• WHAT THE EXERCISE ASKS: Write out the lines from the one containing "Task: Sign in with 统一认证平台 button" through the one containing "coord(1050,732)", both included, exactly as they appear.

Pointing lines for text and elements:

## BEGIN

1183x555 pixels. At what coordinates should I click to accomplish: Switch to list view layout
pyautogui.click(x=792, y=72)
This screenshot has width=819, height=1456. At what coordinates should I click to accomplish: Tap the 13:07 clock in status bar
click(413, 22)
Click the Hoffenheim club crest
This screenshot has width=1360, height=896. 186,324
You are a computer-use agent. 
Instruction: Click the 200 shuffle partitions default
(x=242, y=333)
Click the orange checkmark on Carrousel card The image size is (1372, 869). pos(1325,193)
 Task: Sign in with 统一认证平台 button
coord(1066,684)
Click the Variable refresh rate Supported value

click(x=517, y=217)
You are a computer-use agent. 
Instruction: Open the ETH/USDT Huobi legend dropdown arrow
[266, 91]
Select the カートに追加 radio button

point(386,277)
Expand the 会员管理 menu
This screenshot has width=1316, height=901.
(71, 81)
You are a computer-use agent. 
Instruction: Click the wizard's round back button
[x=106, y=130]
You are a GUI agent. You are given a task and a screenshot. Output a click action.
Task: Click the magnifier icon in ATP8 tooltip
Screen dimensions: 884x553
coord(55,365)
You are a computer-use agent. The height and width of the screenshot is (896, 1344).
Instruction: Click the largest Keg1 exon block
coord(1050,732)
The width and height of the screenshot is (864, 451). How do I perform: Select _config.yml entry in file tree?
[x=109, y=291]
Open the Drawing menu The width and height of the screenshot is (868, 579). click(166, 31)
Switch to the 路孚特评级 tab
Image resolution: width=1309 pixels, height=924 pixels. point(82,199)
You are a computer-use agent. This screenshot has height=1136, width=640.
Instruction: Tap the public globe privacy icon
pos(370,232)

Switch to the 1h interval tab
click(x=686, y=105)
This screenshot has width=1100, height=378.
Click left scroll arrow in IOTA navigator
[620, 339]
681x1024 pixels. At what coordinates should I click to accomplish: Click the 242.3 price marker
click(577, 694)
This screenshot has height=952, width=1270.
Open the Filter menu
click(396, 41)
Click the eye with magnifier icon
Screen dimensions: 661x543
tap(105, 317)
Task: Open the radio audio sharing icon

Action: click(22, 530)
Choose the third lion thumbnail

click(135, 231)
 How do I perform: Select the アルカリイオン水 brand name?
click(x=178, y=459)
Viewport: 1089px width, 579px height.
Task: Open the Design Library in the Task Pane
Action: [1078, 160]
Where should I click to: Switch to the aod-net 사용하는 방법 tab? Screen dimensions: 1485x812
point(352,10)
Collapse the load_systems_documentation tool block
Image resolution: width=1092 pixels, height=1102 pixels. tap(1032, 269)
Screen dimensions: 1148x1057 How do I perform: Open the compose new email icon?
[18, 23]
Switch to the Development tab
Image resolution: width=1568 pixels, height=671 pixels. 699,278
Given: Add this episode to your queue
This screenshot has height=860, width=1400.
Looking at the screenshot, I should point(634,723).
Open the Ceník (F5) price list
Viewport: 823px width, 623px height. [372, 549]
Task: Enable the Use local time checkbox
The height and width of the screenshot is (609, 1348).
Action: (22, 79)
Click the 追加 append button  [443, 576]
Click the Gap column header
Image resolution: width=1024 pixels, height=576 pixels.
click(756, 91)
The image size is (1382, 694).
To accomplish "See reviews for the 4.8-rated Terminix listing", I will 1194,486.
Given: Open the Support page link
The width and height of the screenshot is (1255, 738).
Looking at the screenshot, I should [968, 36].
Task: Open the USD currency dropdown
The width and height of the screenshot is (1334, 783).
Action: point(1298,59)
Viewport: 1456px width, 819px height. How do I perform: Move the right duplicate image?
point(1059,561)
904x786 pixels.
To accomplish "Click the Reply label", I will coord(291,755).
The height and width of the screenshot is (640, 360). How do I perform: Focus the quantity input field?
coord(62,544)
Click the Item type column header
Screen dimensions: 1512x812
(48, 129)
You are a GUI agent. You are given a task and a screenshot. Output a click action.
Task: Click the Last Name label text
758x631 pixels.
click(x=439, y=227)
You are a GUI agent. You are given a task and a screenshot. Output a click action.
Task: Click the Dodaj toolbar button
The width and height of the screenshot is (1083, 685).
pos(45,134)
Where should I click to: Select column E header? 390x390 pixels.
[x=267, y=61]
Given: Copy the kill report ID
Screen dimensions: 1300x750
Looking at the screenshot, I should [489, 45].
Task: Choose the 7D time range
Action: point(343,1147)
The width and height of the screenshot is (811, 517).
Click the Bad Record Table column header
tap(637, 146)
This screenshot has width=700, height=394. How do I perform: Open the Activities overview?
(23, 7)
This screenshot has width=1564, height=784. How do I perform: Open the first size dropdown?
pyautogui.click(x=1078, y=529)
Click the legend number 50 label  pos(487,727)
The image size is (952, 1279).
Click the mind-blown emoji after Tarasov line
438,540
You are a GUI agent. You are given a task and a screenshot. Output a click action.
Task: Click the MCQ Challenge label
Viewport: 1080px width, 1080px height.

## END

• EXERCISE SOLUTION:
 Task: Sign in with 统一认证平台 button
coord(1066,684)
Click the Variable refresh rate Supported value

click(x=517, y=217)
You are a computer-use agent. 
Instruction: Open the ETH/USDT Huobi legend dropdown arrow
[266, 91]
Select the カートに追加 radio button

point(386,277)
Expand the 会员管理 menu
This screenshot has width=1316, height=901.
(71, 81)
You are a computer-use agent. 
Instruction: Click the wizard's round back button
[x=106, y=130]
You are a GUI agent. You are given a task and a screenshot. Output a click action.
Task: Click the magnifier icon in ATP8 tooltip
Screen dimensions: 884x553
coord(55,365)
You are a computer-use agent. The height and width of the screenshot is (896, 1344).
Instruction: Click the largest Keg1 exon block
coord(1050,732)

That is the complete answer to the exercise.